The easiest types of deflection to calculate will be the deflection due axial loading and the deflection due to torsional loading. The equation below would be used to calculate the deflection due to an axial load.

(Eq 22)  $δ=\frac{FL}{AE}$

$L$ = Length between the force and ground

$E$ = Young’s Modulus

$A$ = cross-sectional area

The equation below would be used to calculate the angle of twist due to a torsional load.

(Eq 23)  $Φ=\frac{TL}{JG}$

$L$ = the distance that the torque is applied to

$G$ = Shear Modulus

$J$ = Polar Moment of Inertia

Next, the deflection due to a bending moment may need to be determined. This is much more complicated and a single equation can’t be used to find this. Instead you will need to derive the equations based off of the shear and moment diagrams.
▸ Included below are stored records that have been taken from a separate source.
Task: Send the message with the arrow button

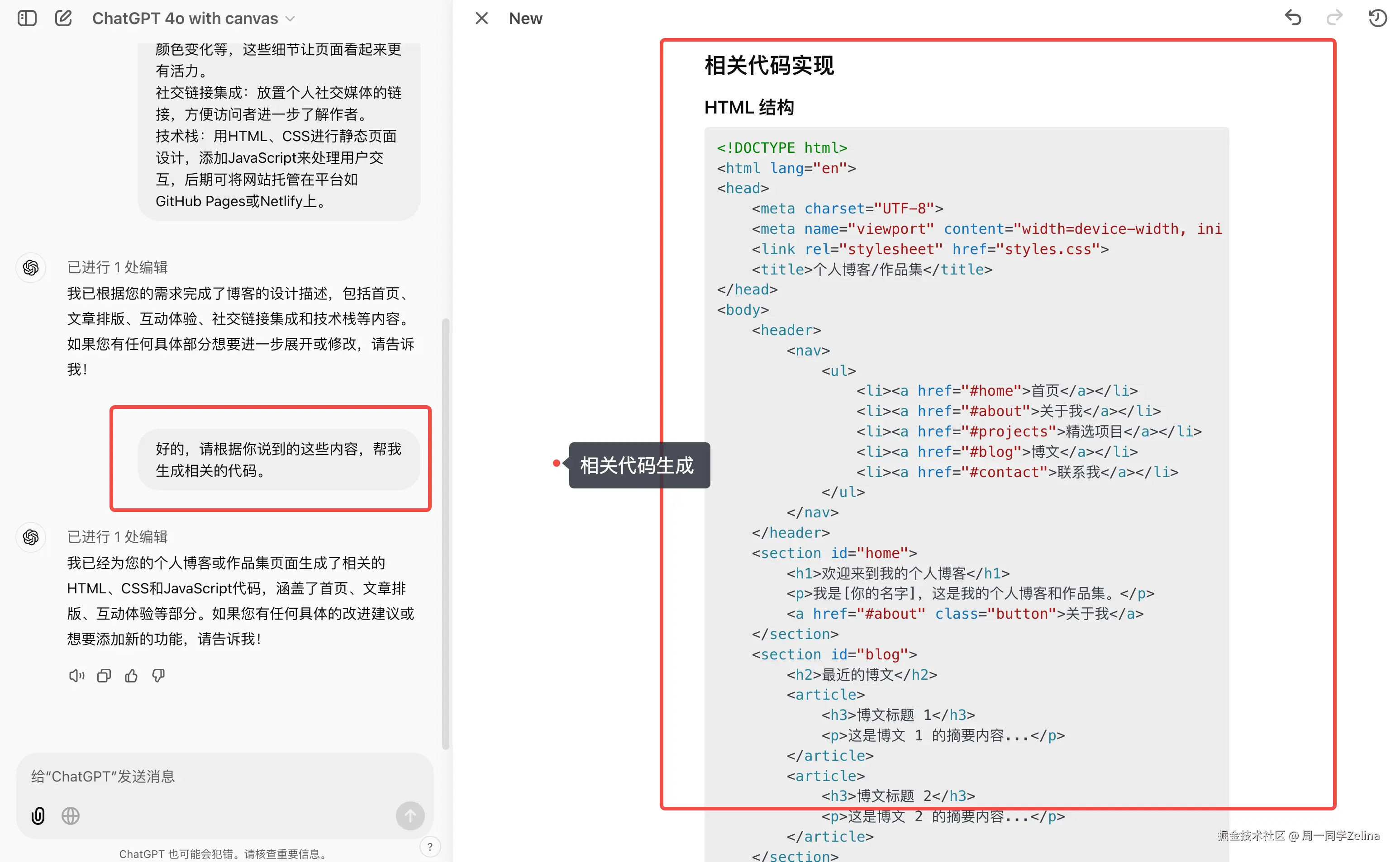Action: coord(410,815)
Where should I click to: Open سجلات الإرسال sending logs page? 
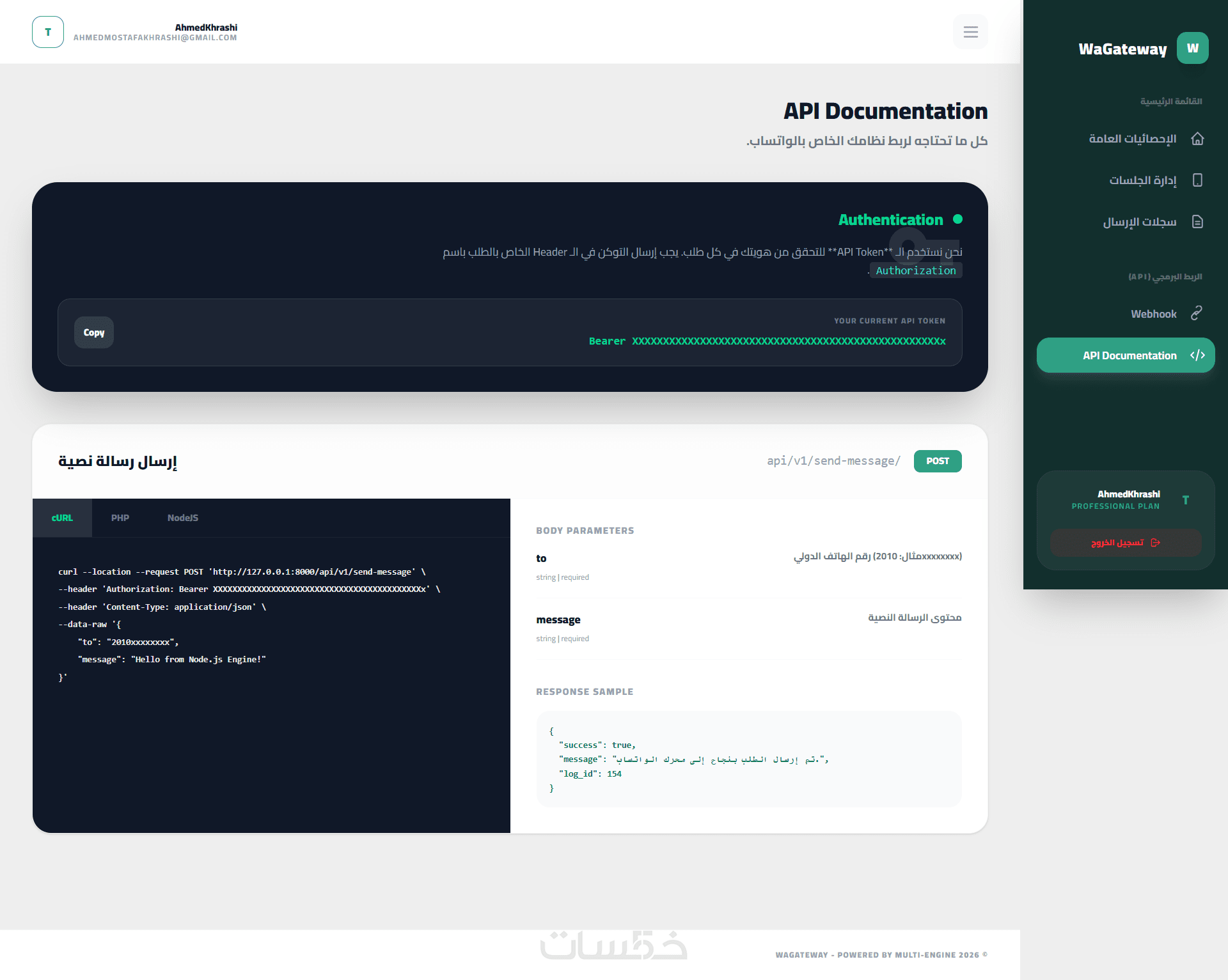[x=1139, y=222]
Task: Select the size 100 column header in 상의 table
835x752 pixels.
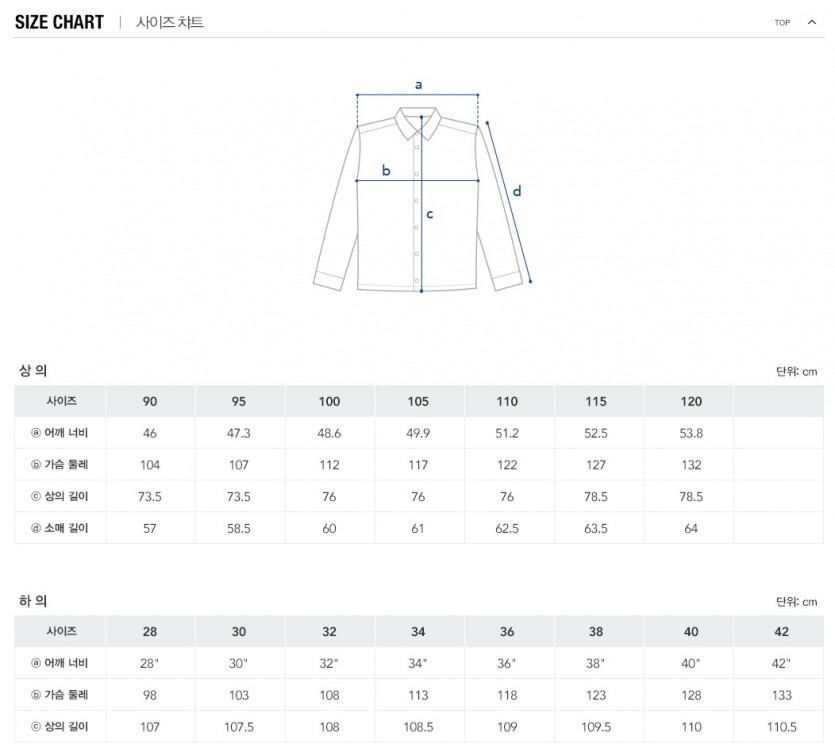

The images below provide six different examples that can used to calculate the total deflection of the shaft and its slope. You can however derive your own equations for unique situations by either using deflection by integration or by using the discontinuity functions.

## Critical Speed

As a shaft rotates its rigidity EI resists centrifugal forces caused by the shafts rotation. These deflection are typically small, and do not cause any issues with the assembly. However, there are certain speeds when the shaft can become unstable, and the deflection will increase without any upper bound to stop them. This is known as the critical speed or natural frequency of the shaft. If the shaft is a simple uniform diameter the following equation can be used to find the first critical speed of the shaft.

(Eq 24)  $ω_1=\left(\frac{π}{l}\right)^2\sqrt{\frac{EI}{m}}$

$m$ = mass per unit length

To find the higher order critical speeds you will need to use matrix algebra, which I’m not going discuss in this article, or use computer modeling.